» Ваша задача
Напишите продолжение отрывка об Алексее Толстом и его романах «Сестры» и «Восемнадцатый год».

Но я могу понять, почему «Сестры» в любом варианте вызывали недовольство высоколобых читателей, которые были еще живы в начале двадцатых годов: они помнили атмосферу недавнего Серебряного века и знали, что она была гораздо сложнее и значительнее, чем это описал Алексей Толстой. С этим можно согласиться: Толстой был здоровым, полнокровным человеком, и талант у него был такой же, он по природе своей был чужд всяческого декаданса. А ведь пресловутый Серебряный век и был самым настоящим декадансом. Это было болезненное время – культурно болезненное. Другое дело, что болезнь может очень утончить жизненное восприятие и культурное творчество, об этом много и убедительно писал Томас Манн. Обратим внимание, что декадентские типы, коли они появляются у раннего, дореволюционного Толстого, всегда даны иронически. И тут нужно вспомнить великолепного его «Калиостро», повесть, имеющая второе название «Лунная сырость»: это искусно зашифрованное изображение Серебряного века, с его декадентами, влюбленными в старинные портреты и мнящие их оживить, не замечая живых женщин. Впрочем, Шкловский в той статье двадцатых годов говорил, что влияния на Толстого модернистской литературы нужно учитывать.

У него есть забавный рассказ «Фавн»: в петербургских туманах молодой конторской девушке является этот античный персонаж из тогдашнего репертуара, но фавн этот – здоровенный мужичина, и девушка, даже убедившись, что это был сон, удивляется: почему это так реальны были некоторые ощущения во время этого ее знакомства? Мне кажется, это навеяно прозой Анри де Ренье, которая так восхищала молодого Алексея Толстого, о чем он сам писал в автобиографии.

Но ведь и вторая часть трилогии – «Восемнадцатый год» – вещь, отнюдь не лишенная определенного интереса, и вещь далеко не казенная. Я помню, что в скудном комментарии к десятитомнику Алексея Толстого, который у меня был, приводились некоторые документы – переписка автора с редактором «Нового мира» Полонским, где Толстой отстаивал свое видение событий. Недовольство вызывал характер описания белых, знаменитого Ледяного похода. Генерал Корнилов дан весьма сочувственно. Надо полагать, в нынешнем научном издании соответствующие документы расширены, история написания спорного, по советским меркам, романа предстает полнее.

[Данные, извлеченные из коллекции]

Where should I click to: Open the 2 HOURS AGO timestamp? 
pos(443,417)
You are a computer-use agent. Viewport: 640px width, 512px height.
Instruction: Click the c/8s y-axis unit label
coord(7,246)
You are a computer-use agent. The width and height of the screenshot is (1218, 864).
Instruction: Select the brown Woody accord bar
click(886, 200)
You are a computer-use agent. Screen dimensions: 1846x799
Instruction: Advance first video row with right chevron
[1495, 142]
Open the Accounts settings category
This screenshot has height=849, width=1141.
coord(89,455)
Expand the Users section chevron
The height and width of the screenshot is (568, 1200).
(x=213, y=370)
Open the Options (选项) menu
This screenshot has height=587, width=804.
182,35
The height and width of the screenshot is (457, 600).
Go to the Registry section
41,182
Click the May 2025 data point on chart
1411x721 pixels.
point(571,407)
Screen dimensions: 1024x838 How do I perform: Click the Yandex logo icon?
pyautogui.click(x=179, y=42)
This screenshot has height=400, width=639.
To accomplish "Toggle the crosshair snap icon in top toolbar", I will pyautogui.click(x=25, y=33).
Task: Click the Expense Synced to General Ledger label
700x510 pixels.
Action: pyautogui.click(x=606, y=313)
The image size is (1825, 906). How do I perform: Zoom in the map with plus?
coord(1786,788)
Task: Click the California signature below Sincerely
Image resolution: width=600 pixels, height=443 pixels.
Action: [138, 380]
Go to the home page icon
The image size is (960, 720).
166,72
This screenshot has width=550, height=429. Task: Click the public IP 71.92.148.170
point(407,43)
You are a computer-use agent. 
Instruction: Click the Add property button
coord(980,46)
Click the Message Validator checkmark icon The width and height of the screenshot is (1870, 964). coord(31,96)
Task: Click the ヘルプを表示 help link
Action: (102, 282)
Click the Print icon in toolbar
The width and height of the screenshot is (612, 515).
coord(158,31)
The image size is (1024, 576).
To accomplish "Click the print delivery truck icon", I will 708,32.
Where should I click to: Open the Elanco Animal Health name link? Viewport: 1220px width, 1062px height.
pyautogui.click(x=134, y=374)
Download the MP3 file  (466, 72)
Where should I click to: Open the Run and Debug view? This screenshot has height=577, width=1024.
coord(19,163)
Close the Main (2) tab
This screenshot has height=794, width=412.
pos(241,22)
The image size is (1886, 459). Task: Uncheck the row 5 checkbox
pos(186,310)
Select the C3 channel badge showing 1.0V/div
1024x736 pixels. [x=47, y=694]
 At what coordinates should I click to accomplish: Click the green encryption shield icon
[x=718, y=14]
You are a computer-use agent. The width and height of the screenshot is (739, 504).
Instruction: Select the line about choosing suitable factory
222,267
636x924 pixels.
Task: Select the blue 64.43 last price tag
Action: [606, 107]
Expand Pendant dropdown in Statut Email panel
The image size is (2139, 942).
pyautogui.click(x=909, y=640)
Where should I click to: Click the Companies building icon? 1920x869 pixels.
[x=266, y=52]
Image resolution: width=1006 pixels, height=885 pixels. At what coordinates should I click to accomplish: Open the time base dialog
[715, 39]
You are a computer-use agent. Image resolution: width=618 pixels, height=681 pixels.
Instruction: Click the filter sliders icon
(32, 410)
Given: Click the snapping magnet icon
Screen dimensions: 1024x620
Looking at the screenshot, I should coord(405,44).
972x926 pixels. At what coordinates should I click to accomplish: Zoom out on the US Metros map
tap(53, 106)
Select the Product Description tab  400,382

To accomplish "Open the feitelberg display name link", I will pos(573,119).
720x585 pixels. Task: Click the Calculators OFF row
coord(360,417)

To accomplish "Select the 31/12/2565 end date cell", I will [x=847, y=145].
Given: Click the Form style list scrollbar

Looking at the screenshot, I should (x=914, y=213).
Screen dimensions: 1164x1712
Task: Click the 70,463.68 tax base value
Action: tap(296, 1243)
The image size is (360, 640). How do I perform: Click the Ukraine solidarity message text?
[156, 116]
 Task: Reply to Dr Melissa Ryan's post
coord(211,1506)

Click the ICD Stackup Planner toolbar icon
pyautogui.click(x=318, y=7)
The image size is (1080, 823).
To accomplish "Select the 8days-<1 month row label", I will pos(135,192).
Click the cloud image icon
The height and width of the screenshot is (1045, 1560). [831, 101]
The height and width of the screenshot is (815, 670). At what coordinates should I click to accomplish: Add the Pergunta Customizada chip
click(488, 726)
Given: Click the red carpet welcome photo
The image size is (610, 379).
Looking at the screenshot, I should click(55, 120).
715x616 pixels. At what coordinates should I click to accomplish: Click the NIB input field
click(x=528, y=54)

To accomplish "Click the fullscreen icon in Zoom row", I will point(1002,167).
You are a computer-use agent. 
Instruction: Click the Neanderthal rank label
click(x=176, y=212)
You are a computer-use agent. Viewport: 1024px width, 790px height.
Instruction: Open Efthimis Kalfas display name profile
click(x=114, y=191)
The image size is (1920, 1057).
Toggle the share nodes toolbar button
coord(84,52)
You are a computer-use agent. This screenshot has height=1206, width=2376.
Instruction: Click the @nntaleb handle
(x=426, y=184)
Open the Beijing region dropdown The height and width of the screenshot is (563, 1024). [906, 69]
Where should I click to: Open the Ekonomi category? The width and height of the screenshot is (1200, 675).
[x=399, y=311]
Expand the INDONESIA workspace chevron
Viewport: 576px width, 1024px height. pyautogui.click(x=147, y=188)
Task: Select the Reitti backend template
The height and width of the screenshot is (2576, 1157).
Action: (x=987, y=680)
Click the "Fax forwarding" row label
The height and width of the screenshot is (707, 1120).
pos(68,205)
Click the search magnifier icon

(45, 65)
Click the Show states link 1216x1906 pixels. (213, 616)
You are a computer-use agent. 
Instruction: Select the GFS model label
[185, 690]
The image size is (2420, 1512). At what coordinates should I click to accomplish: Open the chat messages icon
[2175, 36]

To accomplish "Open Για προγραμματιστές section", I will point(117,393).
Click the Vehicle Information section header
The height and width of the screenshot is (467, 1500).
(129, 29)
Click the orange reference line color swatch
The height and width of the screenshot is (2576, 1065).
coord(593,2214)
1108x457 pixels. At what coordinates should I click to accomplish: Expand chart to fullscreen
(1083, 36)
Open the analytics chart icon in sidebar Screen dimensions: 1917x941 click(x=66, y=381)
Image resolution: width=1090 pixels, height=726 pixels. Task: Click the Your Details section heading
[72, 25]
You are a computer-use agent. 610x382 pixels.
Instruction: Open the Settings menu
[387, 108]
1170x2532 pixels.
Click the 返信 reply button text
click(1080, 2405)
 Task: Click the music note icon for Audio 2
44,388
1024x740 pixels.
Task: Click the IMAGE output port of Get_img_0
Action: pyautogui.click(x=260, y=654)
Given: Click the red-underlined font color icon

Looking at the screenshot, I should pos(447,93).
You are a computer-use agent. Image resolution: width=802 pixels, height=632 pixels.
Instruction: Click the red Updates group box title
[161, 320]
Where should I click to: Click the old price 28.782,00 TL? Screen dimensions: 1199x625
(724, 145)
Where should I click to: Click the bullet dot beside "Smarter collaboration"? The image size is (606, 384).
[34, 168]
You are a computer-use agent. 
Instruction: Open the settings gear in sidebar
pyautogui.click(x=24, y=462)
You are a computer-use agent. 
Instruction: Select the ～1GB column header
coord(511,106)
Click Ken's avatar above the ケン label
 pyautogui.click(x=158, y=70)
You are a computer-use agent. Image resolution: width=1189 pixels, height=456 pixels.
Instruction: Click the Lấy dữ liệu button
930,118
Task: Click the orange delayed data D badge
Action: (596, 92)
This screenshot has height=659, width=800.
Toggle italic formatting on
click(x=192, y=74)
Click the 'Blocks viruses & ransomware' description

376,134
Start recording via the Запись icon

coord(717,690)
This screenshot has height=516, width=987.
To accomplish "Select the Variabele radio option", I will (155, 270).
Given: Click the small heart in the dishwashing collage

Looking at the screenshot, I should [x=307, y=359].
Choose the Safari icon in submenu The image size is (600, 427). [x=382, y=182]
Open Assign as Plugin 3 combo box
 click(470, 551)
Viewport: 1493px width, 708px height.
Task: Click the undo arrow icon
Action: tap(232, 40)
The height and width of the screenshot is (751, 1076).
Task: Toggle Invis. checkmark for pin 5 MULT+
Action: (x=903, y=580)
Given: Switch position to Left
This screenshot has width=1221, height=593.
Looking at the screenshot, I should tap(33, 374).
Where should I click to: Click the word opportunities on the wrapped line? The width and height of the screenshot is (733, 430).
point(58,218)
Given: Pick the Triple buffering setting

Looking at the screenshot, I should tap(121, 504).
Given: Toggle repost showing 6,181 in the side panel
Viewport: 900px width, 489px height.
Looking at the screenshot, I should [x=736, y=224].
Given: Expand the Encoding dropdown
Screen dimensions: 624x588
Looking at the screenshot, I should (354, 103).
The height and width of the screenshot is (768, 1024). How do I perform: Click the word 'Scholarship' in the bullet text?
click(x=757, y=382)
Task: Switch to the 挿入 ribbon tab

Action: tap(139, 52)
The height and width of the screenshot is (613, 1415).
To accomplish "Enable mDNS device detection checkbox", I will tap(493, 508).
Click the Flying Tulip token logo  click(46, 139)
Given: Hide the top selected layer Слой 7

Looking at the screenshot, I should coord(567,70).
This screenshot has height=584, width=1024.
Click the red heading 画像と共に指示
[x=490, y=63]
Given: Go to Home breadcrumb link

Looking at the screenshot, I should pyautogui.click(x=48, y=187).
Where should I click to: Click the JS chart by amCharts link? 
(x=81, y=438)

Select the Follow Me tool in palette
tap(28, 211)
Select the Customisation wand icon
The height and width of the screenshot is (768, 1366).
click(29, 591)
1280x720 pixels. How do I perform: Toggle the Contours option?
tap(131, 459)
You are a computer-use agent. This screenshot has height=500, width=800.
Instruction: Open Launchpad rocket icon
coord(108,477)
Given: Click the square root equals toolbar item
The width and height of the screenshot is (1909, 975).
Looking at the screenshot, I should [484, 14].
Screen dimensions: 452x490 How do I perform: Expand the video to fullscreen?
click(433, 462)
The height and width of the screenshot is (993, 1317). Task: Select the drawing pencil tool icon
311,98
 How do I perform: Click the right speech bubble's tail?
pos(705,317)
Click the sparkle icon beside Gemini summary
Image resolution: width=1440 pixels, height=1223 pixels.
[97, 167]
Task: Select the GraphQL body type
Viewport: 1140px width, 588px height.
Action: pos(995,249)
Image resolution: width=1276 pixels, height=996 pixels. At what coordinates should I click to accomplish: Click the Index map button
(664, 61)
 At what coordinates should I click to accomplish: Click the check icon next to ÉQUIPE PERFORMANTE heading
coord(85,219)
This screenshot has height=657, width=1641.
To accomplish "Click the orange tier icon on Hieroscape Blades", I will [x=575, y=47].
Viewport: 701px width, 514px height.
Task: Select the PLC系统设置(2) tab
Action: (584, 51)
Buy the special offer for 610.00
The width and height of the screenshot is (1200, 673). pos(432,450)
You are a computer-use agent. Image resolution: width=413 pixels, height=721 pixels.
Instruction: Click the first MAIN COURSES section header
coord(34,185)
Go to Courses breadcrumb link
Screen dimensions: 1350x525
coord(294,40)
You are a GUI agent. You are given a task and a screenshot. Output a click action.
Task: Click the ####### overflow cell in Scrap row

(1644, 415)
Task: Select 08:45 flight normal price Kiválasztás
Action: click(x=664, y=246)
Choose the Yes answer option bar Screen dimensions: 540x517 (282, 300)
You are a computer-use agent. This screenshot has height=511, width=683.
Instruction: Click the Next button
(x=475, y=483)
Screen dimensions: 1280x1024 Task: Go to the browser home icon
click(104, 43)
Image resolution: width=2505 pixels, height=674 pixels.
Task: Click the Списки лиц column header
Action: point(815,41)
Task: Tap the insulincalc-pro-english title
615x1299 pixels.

» Ответ ниже
И знаете, что еще? Мне кажется, очень кажется, что эти главы «Восемнадцатого года» – «белые» главы – сильно повлияли на молодого Солженицына, задумавшего свой будущий роман о революции еще школьником. Лучшего, так сказать, источника для таких мыслей у него в то время, перед войной, быть не могло, кроме как толстовский «Восемнадцатый год».

И. Т.: А «Тихий Дон»?

Б. П.: «Тихий Дон» это другое, там белых нет, там казаки. Казаки совсем не были антисоветски настроены с самого начала, это политика большевиков их толкнула на временный (и весьма шаткий) союз с белыми. Казаки очень хотели держать нейтралитет. Тут, при чтении «Восемнадцатого года», импульс у Солженицына родился, я почти уверен.

Ну, а «Хмурое утро» вещь уже не живая, надуманная, в советском каноне сделанная. Но вот что я хотел бы самым решительным образом подчеркнуть – «Хождение по мукам» было, безусловно, магистральным произведением советской литературы сталинского периода, историко-литературное значение этого сочинения велико. Вспоминается одно мемуарное свидетельство, из первой книги Н. Я. Мандельштам: Катаев говорил в конце тридцатых годов: «Сейчас надо писать Вальтера Скотта». Так Вальтер Скотт уже и был написан – «Хождение по мукам».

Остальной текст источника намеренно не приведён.